## WORK REQUEST
Return, exactly as written, every line from the first line of the data below through the line that contains "Recruitment (16, 1723)".

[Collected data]
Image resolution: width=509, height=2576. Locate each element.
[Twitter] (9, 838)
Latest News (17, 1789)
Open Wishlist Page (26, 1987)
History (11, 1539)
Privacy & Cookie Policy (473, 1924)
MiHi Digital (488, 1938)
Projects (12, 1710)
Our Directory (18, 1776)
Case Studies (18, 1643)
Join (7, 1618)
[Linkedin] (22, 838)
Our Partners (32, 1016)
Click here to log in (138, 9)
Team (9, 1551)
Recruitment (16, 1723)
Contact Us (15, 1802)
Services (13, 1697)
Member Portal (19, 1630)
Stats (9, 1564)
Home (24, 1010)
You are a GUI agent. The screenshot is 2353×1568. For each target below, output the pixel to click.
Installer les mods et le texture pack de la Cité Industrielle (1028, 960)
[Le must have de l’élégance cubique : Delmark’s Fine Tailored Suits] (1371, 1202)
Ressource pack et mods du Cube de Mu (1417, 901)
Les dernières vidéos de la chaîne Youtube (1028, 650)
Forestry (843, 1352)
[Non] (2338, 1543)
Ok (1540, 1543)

## RESULT
Image resolution: width=509, height=2576. Locate each element.
[Twitter] (9, 838)
Latest News (17, 1789)
Open Wishlist Page (26, 1987)
History (11, 1539)
Privacy & Cookie Policy (473, 1924)
MiHi Digital (488, 1938)
Projects (12, 1710)
Our Directory (18, 1776)
Case Studies (18, 1643)
Join (7, 1618)
[Linkedin] (22, 838)
Our Partners (32, 1016)
Click here to log in (138, 9)
Team (9, 1551)
Recruitment (16, 1723)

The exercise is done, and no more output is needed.